The search for the three Israeli teenagers kidnapped more than two weeks ago has come to end: According to the Israeli government, civilian volunteers found the bodies of Naftali Fraenkel and Gilad Shaar, both 16, and 19-year-old Eyal Yifrach in a field near Hebron, in the West Bank, not far from where they disappeared while hitchhiking home from school on June 12. It appears that they were shot.
Israeli forces have already killed five Palestinians and arrested more than 400 others as part of their efforts to find Fraenkel, Shaar, and Yifrach. Last Thursday, Israel named Hebron residents and “Hamas activists” Marwan Qawasmeh and Amer Abu Aisha as prime suspects in the kidnappings, and Palestinians reported that one of their wives was questioned on Sunday, while the other man’s father was taken into custody. Meanwhile, in the last week, there has been an escalation in violence in the Gaza Strip, with the Israeli military responding to Palestinian rockets with air strikes.

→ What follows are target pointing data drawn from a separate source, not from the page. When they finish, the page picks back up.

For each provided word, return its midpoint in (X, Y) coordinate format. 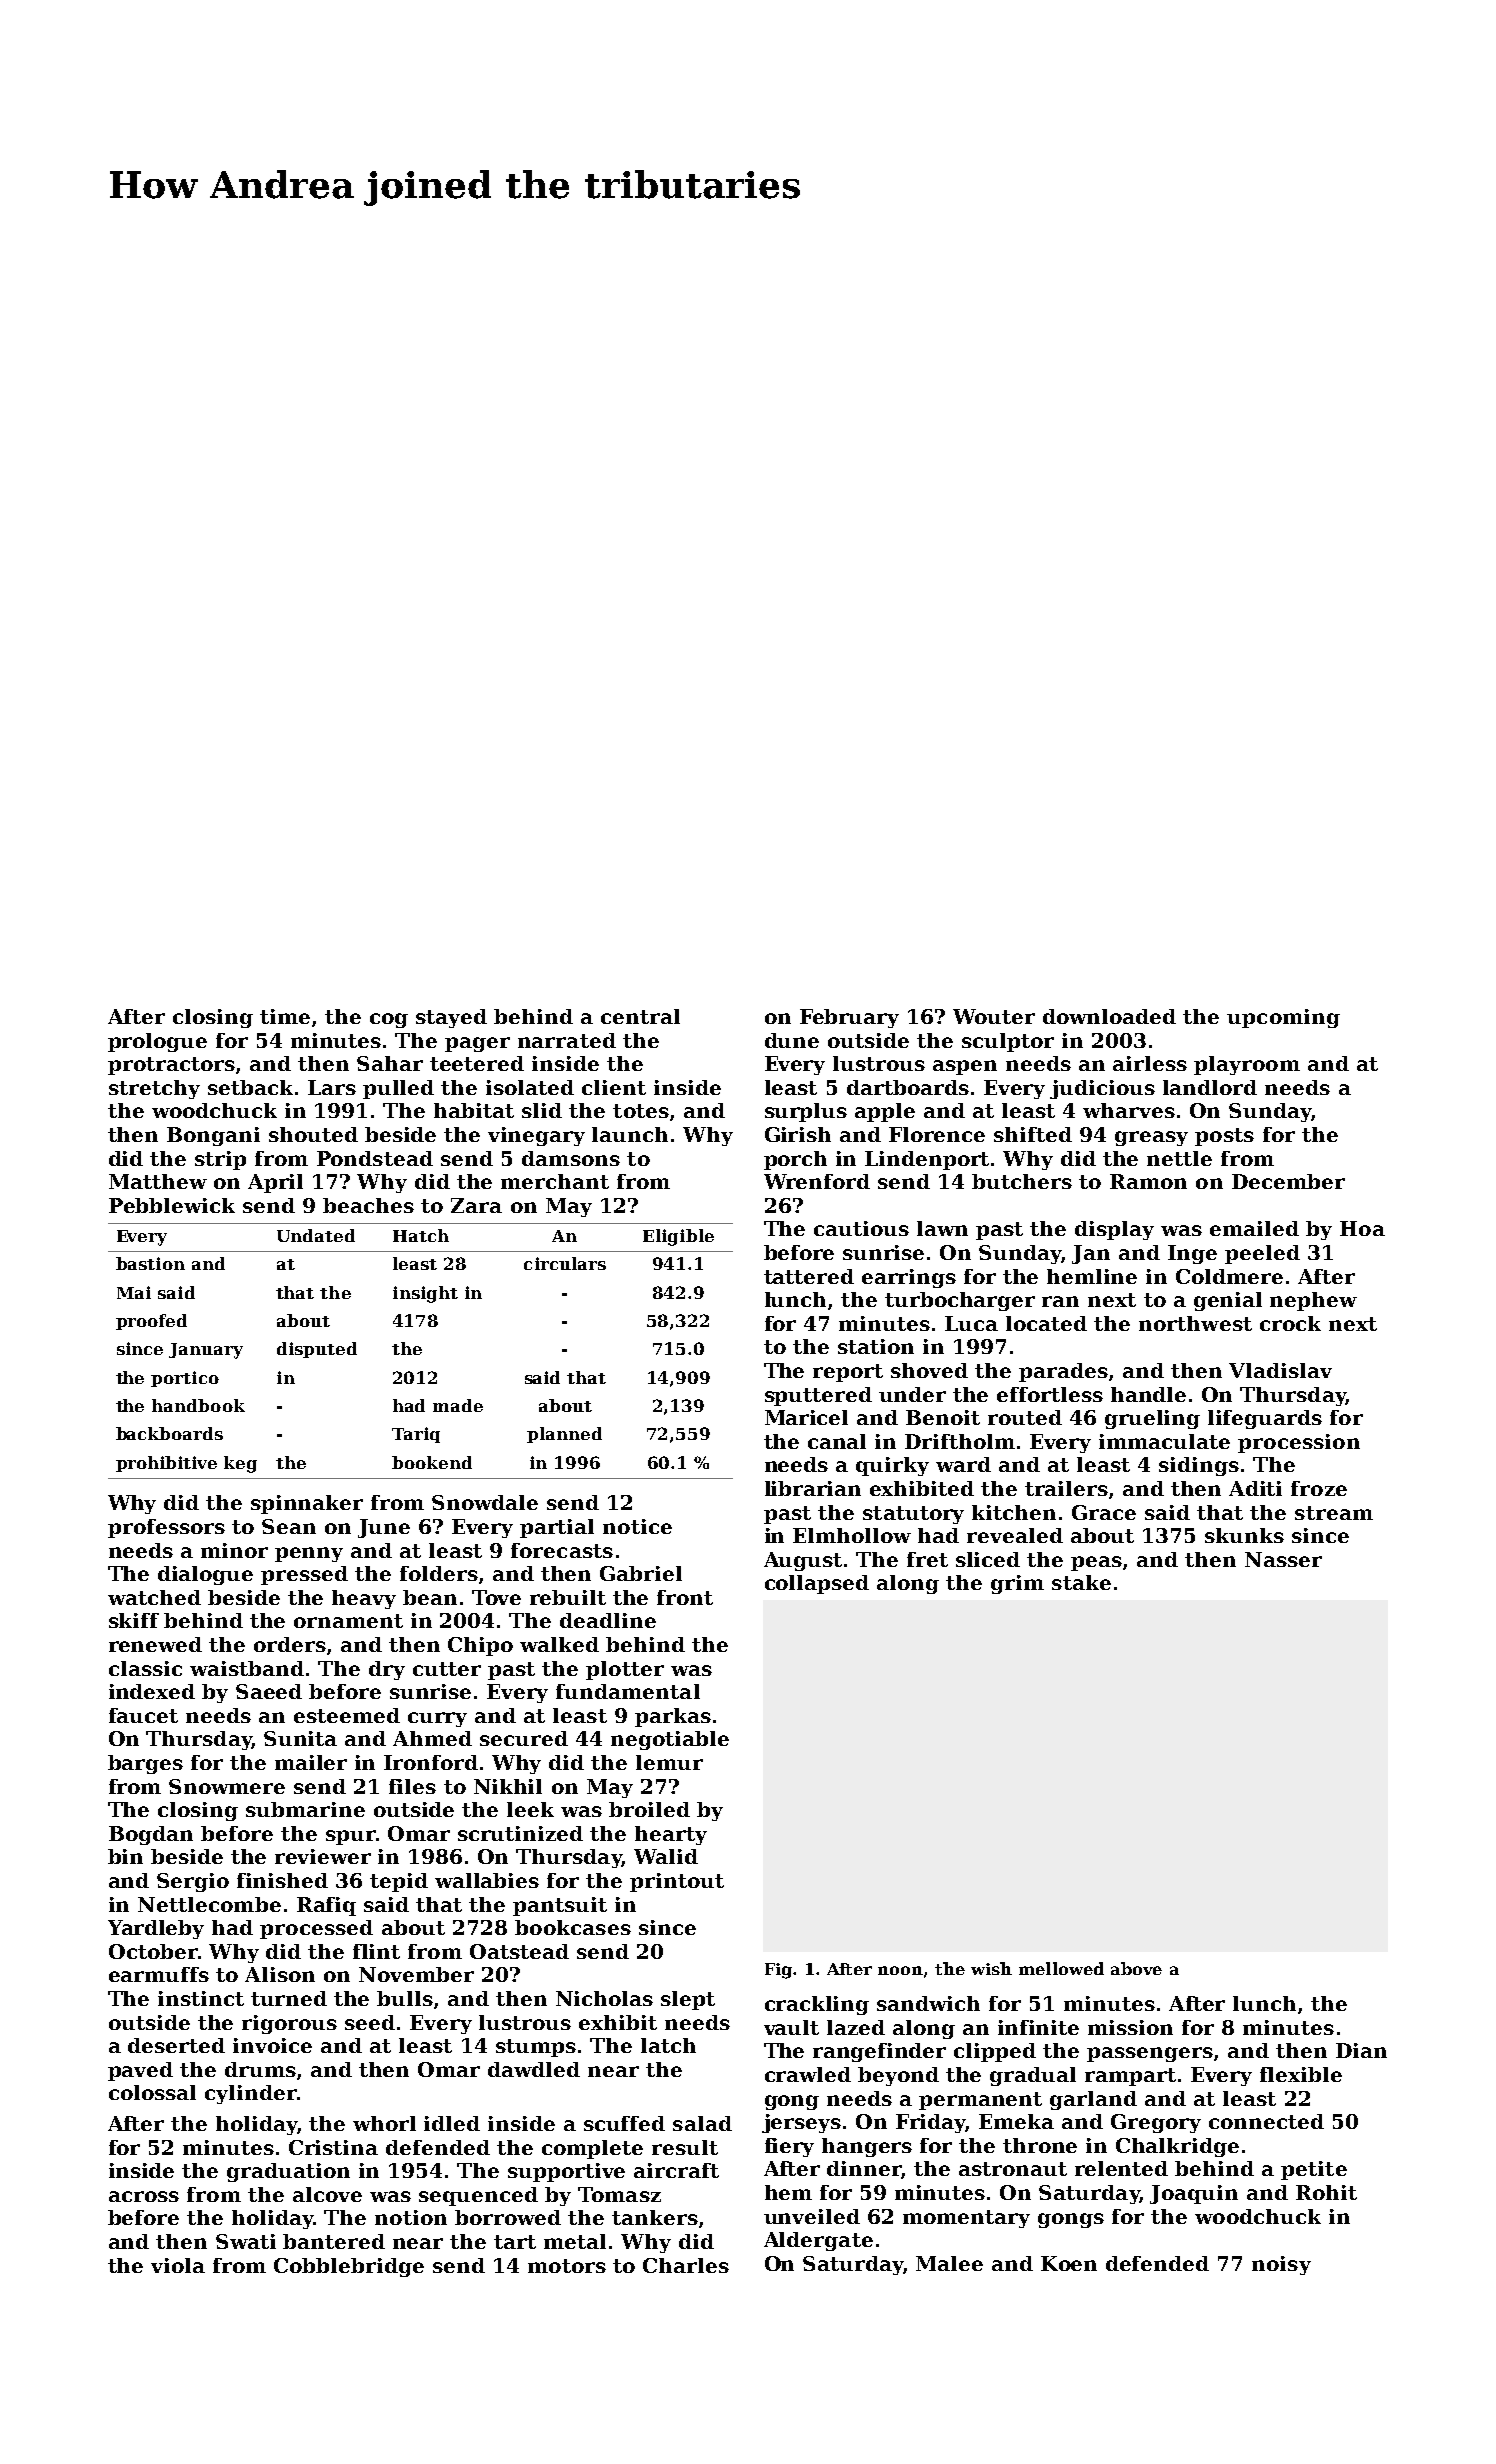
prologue (157, 1042)
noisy (1281, 2265)
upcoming (1283, 1018)
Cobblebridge (349, 2267)
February (849, 1018)
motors (567, 2266)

Israel has blamed Hamas, the militant Palestinian group that currently rules the Gaza Strip, for the abductions. Hamas has denied responsibility for the kidnappings, though the organization has said that it approved of them. It’s not clear what Israel will do now that the teenagers have been, as Prime Minister Benjamin Netanyahu put it in a Monday night statement, “murdered in cold blood by wild beasts.” But the response is unlikely to be gentle: “Hamas is responsible,” Netanyahu insisted. “And Hamas will pay.”